I know Americans don’t get enough news about the good they have done for Africa. Our president was just over here visiting and telling the world what good he’s done here, even if he’s messed up a whole other part of the world. Well, fortunately I have another piece of good news about the positive impact that Americans are making in the lives of Africans. Do you ever wonder where the clothes you give away to the Salvation Army or Goodwill end up? I’ve heard that these type of organizations sort through their clothing donations and re-sell the best stuff and send to developing countries the rest.

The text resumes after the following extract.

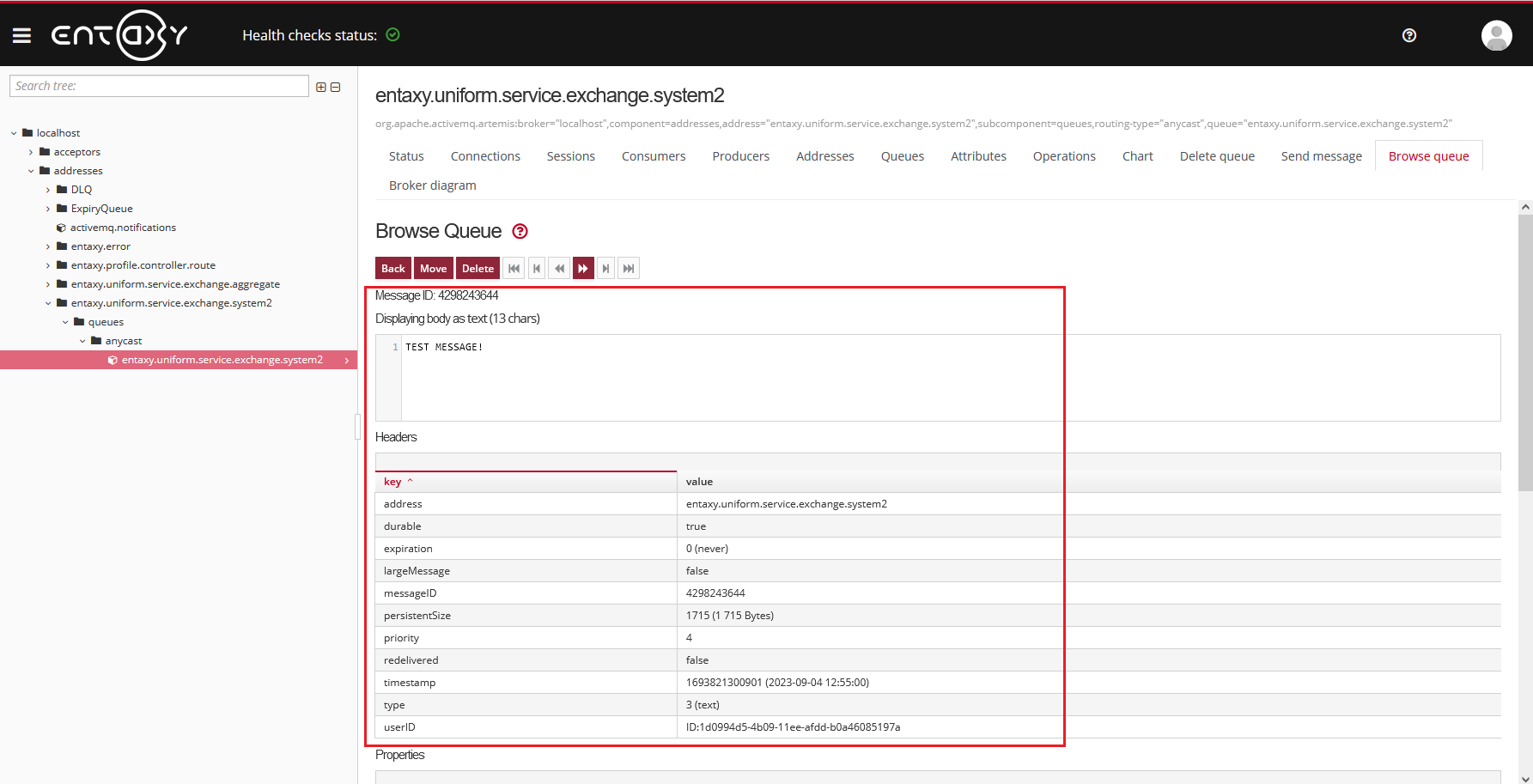Click the Browse Queue red help icon

point(520,231)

From all my travels around many developing countries, I am happy to report that I see many of these articles of clothing being proudly worn by their citizens. A couple of weeks ago in southern Sudan, I spotted an employee of the Lutheran World Federation, a young man in his 20s, wearing a pretty ladies’ sweater, the type that I would expect a 60- or 70-something woman to wear to the company Christmas party. He had complemented it with a necklace that a typical young Sudanese man his age would wear, but I thought the combination of the two items was especially charming. Back in town the other day, I saw another man, probably in his 30s, with a great pair of women’s pink leather moccasins on his feet (the type that was popular in the preppy 80s). As I passed him, he was stooping to adjust the rolled-up cuffs on his jeans, the better to display his shoes, I’m sure. On an earlier trip to Kakuma Refugee Camp in northwestern Kenya, I spotted someone wearing a t-shirt that had KPLU on it, a National Public Radio station in the Seattle area that I listen to when visiting there. And it’s not just in Africa that I see this used clothing put to great use. I still remember seeing a young woman in rural Haiti decked out proudly in a pink and white hospital candy striper dress. She had no clue of its original use as a uniform from a bygone era of American culture. From Africa to India to the Caribbean, I see t-shirts that read “1996 Syracuse Bowling Champions” or “Bob’s Drive-in – Tulsa – Home of the Crispy French Fries.”

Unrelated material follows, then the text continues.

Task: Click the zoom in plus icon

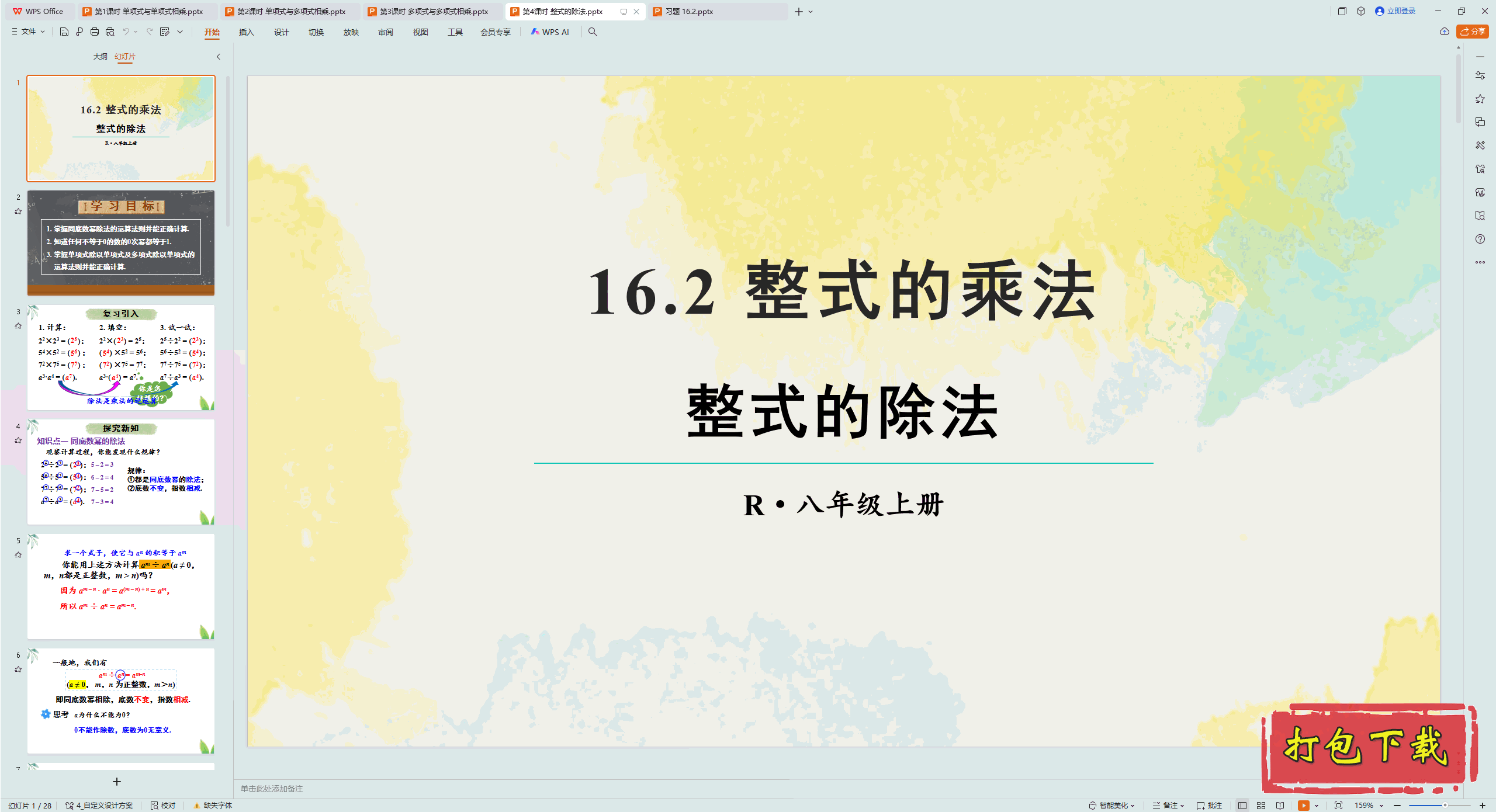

Seriously, though, I’ve also heard that when all this used clothing is dumped in developing countries, it actually does them harm by competing with the local clothing-manufacturing market. So rather than actually doing good, we in the developed world keep living off the backs of poor people in the southern hemisphere, first by buying the new goods that they have manufactured for us with practically no pay, and then they take our cast-offs literally back onto their backs. How many “Made in Bangladesh” shirts do you have in your closet? How many people do you think are the second-hand wearers of those same shirts back in Bangladesh?